Overview of Requirements

Experience – 2,000 Hours earned through full- or part-time work

  • Experience is defined as direct experience using clinical skills to treat alcohol/drug use disorder clients at a program licensed to provide substance abuse services by the state of Michigan. The experience may be as a paid or volunteer employee and must be in the IC RC/AADC Performance Domains and the Twelve Core Counseling Functions.

Education – Master’s Degree **Degree or license at a Master’s Level must be in Psychology, Clinical Social Work, Counseling, or Marriage and Family Therapy with a clinical application, having included a supervised internship or practicum within the degree. Degree must be from a regionally accredited institution of higher learning. Experiential degrees are not accepted.

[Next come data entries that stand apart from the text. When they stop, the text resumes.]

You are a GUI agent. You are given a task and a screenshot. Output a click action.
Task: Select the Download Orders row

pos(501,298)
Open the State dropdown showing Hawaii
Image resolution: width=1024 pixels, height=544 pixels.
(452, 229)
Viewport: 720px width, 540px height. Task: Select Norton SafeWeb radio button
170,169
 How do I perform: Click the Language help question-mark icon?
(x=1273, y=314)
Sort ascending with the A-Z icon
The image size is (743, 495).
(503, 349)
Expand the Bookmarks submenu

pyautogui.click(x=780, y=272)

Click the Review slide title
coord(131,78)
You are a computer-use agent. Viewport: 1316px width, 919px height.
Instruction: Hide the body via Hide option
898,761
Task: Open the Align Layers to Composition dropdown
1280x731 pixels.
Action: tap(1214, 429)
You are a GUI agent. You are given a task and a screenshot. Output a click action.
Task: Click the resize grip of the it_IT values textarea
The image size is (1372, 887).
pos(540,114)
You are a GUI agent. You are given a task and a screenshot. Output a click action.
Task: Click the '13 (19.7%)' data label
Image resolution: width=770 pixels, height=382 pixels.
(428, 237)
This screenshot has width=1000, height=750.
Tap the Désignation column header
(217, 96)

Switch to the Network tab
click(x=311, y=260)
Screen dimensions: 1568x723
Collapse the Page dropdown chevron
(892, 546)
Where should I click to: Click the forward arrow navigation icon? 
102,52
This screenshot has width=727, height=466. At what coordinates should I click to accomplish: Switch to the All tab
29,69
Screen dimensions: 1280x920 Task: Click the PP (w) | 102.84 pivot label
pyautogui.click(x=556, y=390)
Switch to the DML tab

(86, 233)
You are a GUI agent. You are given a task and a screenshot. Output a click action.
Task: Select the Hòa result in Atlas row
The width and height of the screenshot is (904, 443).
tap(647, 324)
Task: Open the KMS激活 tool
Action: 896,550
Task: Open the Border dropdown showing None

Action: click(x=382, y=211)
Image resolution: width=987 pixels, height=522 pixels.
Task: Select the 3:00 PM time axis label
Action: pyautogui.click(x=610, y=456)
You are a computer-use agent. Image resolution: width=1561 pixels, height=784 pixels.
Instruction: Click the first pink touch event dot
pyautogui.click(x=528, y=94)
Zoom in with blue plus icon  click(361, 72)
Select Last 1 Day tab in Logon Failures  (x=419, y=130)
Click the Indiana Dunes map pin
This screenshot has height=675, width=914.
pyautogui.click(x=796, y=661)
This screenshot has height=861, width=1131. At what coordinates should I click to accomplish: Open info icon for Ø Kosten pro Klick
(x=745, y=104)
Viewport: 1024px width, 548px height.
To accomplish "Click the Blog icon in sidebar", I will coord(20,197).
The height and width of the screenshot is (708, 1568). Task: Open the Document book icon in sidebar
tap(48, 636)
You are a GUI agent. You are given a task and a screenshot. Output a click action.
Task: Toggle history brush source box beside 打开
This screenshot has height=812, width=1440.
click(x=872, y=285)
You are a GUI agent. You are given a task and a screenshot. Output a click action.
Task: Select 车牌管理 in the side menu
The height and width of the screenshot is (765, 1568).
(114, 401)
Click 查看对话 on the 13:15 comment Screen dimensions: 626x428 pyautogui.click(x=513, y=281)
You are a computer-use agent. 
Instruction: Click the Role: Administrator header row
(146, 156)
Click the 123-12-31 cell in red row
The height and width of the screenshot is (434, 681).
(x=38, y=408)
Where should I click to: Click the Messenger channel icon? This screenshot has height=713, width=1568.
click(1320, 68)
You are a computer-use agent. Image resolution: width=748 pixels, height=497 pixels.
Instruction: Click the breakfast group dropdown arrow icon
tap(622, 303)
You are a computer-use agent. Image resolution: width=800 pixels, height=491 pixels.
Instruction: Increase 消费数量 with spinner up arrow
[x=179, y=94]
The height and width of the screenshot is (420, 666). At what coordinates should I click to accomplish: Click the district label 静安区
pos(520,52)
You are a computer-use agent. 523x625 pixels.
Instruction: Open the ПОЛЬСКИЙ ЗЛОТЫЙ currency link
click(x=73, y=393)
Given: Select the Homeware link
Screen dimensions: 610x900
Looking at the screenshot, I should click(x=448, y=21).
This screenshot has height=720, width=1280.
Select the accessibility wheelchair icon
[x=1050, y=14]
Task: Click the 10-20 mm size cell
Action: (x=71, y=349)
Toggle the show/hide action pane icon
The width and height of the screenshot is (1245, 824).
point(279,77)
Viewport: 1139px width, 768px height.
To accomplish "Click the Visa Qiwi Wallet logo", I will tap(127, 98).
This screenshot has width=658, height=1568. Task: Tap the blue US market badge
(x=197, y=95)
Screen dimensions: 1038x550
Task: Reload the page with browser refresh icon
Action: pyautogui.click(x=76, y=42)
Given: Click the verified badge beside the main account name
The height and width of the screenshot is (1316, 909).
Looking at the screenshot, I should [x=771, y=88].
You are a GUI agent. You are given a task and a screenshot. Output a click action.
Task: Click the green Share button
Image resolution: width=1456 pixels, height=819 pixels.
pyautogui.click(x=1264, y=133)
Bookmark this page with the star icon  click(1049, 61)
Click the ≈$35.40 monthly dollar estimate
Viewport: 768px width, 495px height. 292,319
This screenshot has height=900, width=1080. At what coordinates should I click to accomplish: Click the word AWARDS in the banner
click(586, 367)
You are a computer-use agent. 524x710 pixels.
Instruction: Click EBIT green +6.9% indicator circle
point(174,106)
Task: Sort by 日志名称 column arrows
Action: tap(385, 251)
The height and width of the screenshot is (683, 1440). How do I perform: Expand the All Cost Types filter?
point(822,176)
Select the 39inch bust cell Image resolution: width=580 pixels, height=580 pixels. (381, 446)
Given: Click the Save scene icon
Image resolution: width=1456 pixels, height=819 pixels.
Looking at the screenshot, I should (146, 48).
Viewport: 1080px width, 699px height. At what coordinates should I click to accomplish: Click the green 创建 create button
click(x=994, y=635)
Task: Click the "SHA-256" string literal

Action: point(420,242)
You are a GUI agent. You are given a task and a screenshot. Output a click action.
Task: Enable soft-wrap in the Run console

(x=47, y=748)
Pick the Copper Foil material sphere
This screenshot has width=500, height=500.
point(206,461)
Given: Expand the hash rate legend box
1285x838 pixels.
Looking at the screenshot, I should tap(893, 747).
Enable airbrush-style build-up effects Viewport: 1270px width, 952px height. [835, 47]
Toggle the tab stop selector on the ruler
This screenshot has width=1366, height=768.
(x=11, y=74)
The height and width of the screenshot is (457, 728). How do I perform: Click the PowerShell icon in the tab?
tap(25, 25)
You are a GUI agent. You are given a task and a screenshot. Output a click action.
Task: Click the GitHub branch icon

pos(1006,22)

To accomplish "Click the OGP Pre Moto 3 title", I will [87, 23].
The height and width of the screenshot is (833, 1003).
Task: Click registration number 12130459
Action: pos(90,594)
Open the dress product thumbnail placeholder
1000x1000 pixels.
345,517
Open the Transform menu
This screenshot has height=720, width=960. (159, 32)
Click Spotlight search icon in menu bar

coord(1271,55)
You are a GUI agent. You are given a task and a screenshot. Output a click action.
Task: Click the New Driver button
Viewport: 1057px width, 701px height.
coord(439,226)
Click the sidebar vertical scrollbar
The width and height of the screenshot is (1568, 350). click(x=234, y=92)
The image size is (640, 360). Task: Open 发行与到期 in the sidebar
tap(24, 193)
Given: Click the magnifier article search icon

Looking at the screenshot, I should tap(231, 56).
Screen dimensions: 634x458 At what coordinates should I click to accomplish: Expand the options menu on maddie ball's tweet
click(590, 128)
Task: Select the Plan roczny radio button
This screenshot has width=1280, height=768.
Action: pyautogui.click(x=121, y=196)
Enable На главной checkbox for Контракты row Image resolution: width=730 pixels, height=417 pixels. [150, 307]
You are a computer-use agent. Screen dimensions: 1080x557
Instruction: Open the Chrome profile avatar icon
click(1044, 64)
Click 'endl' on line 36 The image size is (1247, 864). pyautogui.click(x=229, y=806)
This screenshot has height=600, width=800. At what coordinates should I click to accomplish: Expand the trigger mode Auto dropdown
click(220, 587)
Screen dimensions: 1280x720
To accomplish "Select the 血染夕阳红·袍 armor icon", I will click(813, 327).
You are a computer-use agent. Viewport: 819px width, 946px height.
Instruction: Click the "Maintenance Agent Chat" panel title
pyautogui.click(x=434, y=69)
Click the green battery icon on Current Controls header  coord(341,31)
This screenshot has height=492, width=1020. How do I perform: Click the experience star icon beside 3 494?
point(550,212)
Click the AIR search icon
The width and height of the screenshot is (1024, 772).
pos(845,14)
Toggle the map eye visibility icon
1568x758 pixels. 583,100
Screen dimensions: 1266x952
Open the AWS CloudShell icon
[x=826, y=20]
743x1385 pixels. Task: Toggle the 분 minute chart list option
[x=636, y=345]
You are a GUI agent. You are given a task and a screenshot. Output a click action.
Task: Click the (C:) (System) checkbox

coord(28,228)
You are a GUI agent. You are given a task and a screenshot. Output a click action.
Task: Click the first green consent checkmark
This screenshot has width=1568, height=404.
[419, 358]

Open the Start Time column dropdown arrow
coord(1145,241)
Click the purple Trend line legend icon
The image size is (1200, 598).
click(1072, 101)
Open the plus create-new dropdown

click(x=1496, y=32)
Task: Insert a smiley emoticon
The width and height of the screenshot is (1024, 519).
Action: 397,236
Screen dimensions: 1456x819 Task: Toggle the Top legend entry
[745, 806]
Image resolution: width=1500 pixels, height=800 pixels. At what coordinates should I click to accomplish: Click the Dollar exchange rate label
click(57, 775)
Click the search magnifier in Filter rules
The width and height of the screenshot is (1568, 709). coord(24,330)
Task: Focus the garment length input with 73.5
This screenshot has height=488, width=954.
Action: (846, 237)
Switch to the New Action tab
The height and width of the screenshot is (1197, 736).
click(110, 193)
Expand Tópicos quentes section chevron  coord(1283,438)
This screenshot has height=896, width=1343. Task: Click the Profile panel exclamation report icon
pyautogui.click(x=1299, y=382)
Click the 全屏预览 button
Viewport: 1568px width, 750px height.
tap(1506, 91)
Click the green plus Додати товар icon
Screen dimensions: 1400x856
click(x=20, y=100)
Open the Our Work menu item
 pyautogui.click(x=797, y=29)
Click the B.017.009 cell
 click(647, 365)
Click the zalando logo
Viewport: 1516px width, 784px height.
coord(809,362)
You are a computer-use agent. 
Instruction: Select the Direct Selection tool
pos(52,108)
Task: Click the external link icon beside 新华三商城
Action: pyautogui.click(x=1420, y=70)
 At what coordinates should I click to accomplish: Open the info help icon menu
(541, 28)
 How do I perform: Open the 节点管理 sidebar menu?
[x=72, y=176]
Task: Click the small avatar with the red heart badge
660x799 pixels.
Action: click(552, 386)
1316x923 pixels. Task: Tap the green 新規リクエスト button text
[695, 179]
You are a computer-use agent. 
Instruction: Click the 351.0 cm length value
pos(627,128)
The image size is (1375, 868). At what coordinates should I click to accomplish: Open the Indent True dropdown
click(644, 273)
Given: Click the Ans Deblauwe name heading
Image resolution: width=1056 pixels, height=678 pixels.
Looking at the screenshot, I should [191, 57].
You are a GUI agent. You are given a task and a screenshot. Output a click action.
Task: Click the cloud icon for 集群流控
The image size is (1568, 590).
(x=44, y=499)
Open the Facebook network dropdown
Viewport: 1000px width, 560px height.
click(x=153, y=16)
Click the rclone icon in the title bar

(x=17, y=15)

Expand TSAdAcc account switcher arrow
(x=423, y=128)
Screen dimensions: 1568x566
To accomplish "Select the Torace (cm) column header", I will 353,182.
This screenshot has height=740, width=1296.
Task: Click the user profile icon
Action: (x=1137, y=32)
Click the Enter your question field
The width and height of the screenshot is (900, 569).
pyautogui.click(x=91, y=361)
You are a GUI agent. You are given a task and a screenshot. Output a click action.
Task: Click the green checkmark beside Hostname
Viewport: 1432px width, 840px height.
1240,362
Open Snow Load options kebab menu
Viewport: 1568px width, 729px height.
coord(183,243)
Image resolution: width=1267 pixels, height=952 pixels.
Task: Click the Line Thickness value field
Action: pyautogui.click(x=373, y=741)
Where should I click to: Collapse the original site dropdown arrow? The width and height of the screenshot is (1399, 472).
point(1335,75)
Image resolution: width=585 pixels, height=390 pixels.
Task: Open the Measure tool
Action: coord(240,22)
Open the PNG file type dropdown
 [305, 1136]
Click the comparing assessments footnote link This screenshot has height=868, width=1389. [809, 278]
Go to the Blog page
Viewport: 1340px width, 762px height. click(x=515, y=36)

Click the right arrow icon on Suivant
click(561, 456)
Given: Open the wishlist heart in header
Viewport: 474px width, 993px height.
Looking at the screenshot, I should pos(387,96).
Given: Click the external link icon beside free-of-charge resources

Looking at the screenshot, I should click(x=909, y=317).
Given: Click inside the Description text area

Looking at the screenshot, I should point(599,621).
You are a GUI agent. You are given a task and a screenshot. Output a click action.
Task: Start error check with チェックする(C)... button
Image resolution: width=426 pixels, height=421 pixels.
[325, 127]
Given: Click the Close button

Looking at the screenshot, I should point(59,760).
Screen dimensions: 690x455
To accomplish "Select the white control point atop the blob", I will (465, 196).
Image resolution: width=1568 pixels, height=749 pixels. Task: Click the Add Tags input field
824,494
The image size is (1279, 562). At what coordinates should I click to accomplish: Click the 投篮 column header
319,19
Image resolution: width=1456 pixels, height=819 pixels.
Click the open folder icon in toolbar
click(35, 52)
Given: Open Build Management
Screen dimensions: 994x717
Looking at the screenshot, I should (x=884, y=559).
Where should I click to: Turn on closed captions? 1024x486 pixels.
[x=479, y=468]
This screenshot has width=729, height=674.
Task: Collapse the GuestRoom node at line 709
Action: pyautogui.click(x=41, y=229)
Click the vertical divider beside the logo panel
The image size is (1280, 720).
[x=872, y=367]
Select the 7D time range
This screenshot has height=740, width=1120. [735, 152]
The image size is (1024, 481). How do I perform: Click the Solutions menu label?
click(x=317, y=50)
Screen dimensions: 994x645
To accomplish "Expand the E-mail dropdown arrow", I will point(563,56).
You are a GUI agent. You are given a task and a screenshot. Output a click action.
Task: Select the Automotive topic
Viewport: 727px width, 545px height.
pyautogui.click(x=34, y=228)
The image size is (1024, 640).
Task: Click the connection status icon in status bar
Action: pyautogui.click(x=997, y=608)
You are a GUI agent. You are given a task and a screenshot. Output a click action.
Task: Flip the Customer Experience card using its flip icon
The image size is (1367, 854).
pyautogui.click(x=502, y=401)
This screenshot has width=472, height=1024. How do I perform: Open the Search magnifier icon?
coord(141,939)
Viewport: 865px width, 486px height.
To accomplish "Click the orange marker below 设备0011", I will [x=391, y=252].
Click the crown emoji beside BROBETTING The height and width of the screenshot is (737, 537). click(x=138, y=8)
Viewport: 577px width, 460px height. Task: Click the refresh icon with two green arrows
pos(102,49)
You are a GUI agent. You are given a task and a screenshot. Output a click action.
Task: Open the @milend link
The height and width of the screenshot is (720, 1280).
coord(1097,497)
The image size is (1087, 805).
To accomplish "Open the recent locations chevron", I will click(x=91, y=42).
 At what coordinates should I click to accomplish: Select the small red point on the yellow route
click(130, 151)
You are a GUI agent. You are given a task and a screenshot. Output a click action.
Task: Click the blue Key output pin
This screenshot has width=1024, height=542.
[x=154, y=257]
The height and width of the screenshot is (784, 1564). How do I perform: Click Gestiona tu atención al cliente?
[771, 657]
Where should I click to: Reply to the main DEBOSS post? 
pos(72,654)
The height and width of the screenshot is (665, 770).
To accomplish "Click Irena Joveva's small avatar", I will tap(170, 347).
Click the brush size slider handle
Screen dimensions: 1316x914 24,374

186 total contact hours. 180 training that are specific to substance abuse and six (6) hours of face-to-face, MCBAP approved education specific to counseling/professional ethics. See instructions for detail on accepted education.

Education is defined as formal classroom education (workshops, seminars, institutes, in-services, and college/university work) or home study courses (internet, correspondence, teleconference). Course credits awarded within experiential degrees are not accepted.

Supervised Practical Training- 300 hours of direct supervision specific to the treatment of alcohol/drug use disorder clients (with a minimum of 10 hours in each of the Core Functions)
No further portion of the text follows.